** Task brief **
Look for the string "marker" in the data below, and copy each line that holds it.

Entries supplied: Begin

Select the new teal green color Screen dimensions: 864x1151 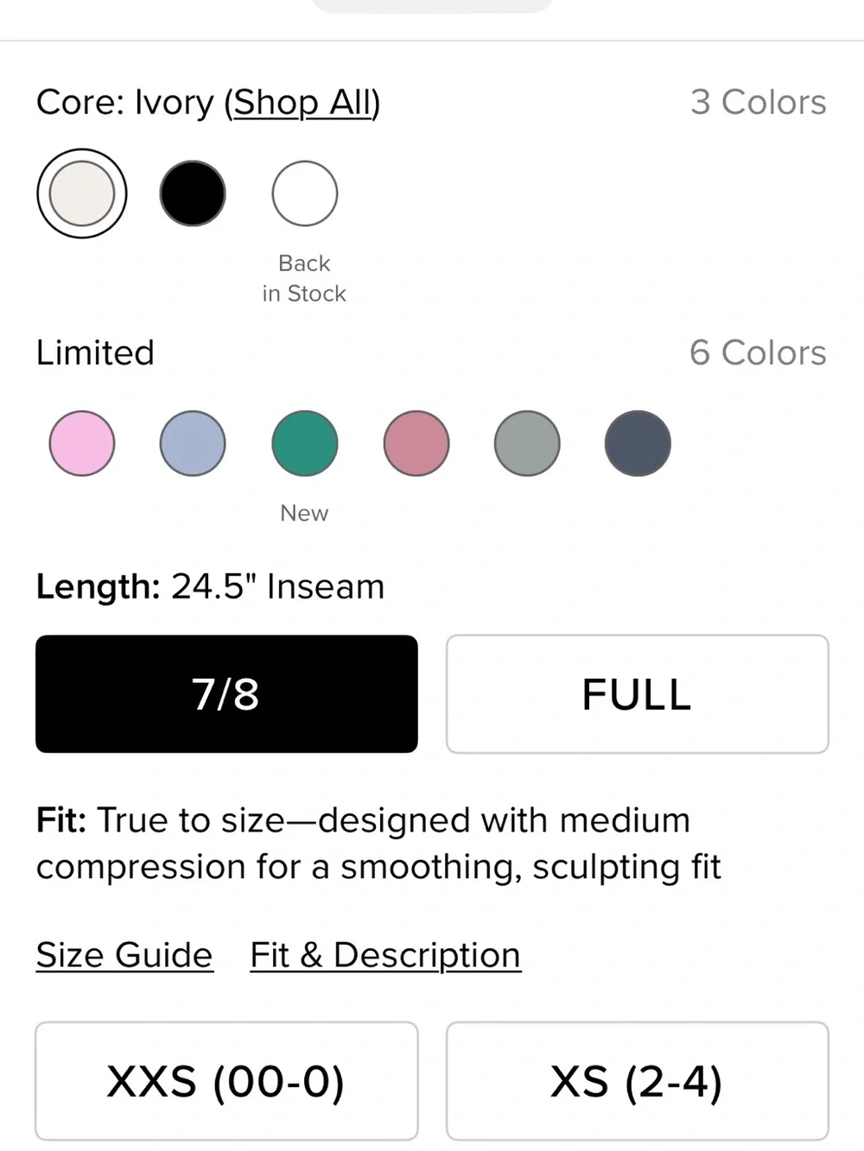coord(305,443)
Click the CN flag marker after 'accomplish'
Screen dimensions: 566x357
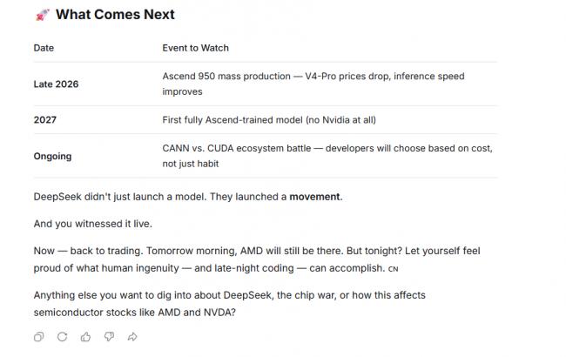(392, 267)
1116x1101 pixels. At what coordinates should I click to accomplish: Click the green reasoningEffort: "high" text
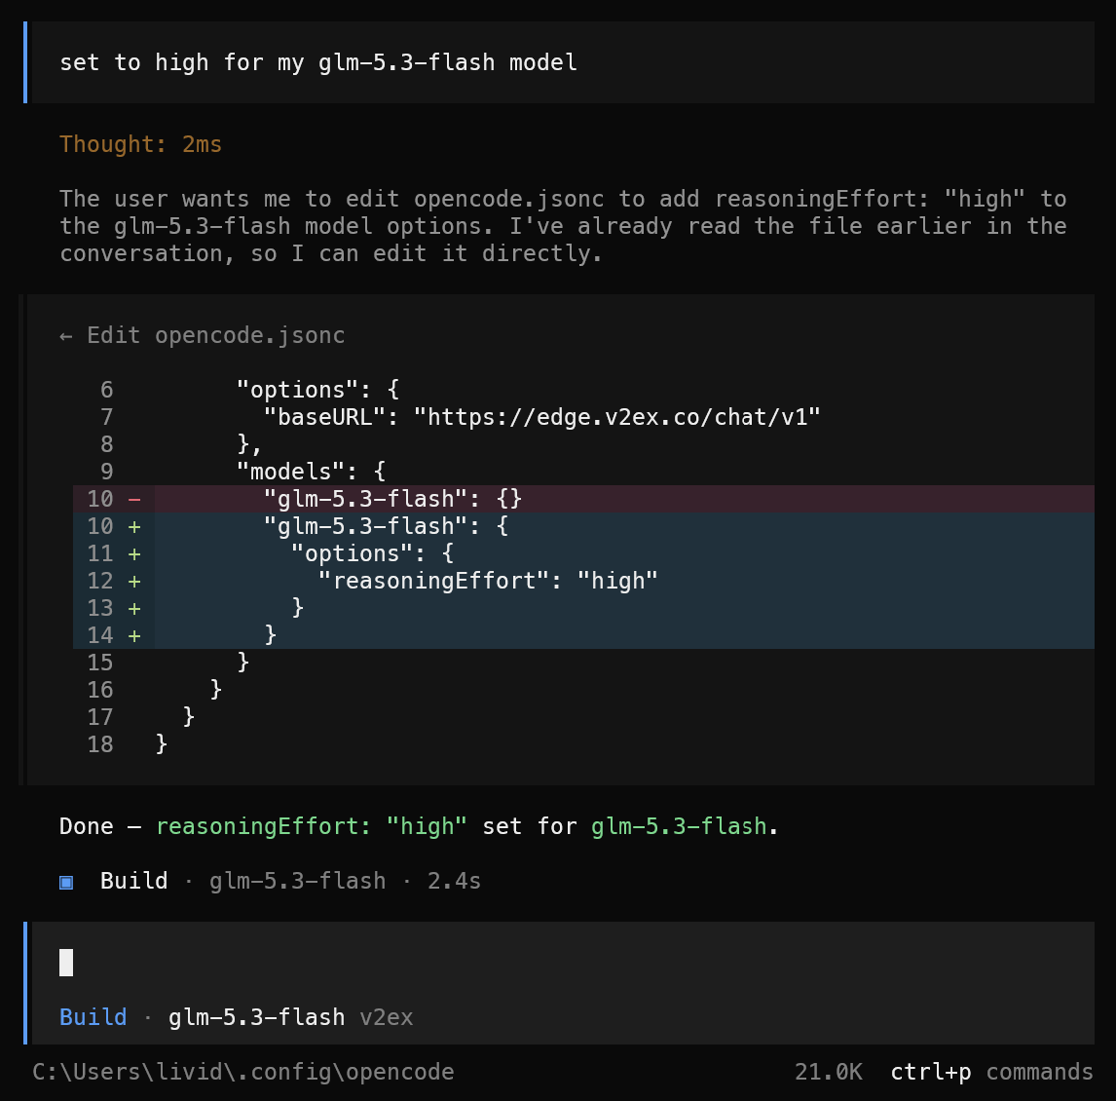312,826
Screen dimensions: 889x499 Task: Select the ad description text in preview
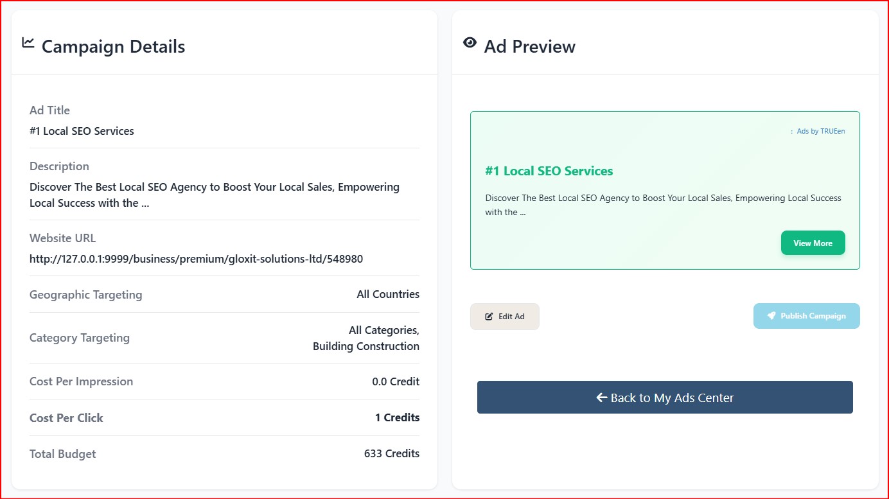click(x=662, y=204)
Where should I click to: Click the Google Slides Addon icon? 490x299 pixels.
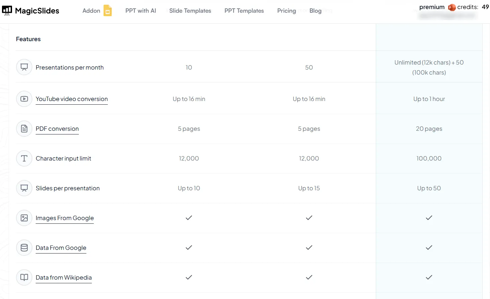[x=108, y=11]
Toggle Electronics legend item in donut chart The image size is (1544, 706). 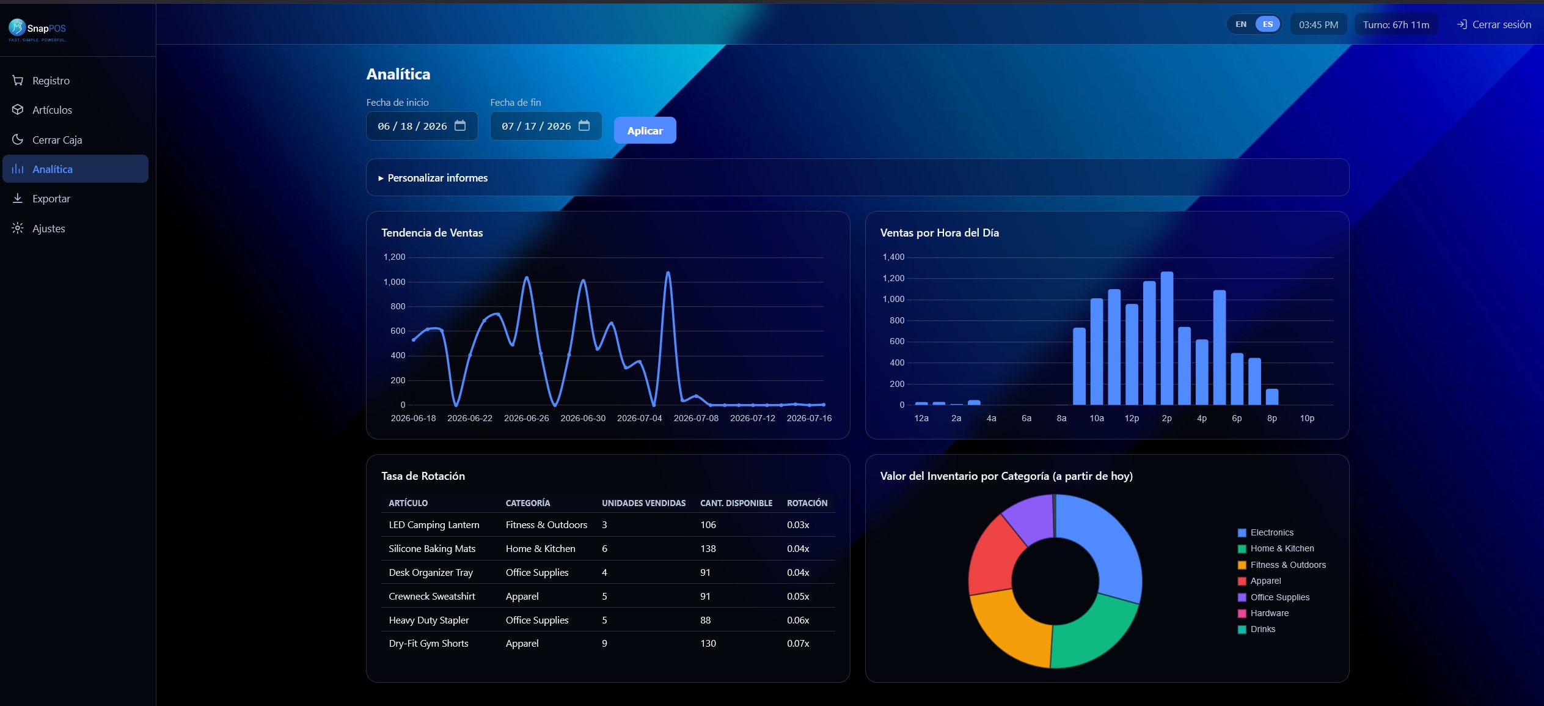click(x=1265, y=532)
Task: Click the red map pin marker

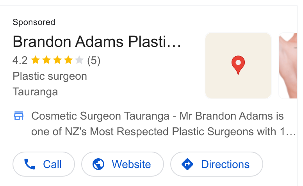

Entries supplied: End

** Result **
Click the CN flag marker after 'accomplish'
Task: Click the red map pin marker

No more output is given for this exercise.